## What this task involves
Continue the track.nvim documentation on roots and branches from the point where it stops.

## Reading passage
Root represents a directory in track.nvim. This is synonymous to current working directory. A root will contain a map of branches and the branches will contain marks. A root will also contain a main key which (just like GIT) will be the default branch of the root.

A Root will always contain a main branch which is not removable.

Branch

A virtual marks list. Allows one to create different versions of marks that is better suited to a part of a project that you might be working on.

Consider the following example for instance.

Working at documenting your project will require you to frequent README.md, CONRIBUTING.md and doc/index.html (say) files and writing tests for your project would require you to frequent the tests/mocks.java, tests/fixtures.java and https://junit.com files and sites.

[Dataset records]
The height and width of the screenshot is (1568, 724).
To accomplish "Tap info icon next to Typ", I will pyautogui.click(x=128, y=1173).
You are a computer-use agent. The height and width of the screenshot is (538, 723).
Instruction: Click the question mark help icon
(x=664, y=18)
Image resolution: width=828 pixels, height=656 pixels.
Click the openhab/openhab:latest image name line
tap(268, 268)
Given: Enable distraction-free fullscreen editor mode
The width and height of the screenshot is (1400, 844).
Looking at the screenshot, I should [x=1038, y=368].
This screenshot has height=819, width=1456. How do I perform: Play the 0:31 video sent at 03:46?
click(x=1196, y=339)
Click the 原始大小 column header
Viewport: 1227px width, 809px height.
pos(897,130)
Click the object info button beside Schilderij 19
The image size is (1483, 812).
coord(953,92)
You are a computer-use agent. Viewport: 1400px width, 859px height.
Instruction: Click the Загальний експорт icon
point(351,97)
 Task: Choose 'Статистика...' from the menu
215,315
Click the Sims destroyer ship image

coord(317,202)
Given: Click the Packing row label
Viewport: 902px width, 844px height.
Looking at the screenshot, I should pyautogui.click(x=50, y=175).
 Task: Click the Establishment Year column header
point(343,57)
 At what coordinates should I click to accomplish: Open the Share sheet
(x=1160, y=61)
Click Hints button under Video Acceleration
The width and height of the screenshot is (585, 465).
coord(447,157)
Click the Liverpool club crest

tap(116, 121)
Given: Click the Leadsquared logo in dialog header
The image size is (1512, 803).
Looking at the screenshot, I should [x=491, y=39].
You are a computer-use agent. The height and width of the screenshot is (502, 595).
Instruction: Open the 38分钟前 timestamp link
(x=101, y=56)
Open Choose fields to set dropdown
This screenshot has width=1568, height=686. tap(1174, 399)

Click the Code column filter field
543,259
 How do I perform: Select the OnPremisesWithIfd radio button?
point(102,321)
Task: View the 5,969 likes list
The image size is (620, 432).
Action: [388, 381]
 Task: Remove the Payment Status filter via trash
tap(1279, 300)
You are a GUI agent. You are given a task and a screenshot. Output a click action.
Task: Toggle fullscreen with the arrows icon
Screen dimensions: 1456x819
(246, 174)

## Result below
Normally, without branches one may put all project files in the mark-list or, remove files README.md, CONRIBUTING.md and doc/index.html and then add tests/mocks.java, tests/fixtures.java and https://junit.com files and vice-versa. This adds overhead.

Now, with branches you just need to stash the current branch which contains README.md, CONRIBUTING.md and doc/index.html and add tests/mocks.java, tests/fixtures.java and https://junit.com to the new branch.

This is similar to GIT branches. You create feature branches for working on them separately.

Mark

The actual URIs that will be used as bookmarks. Note that you can virtually add anything to this. Files, terminal commands, manpages, websites, media files, etc.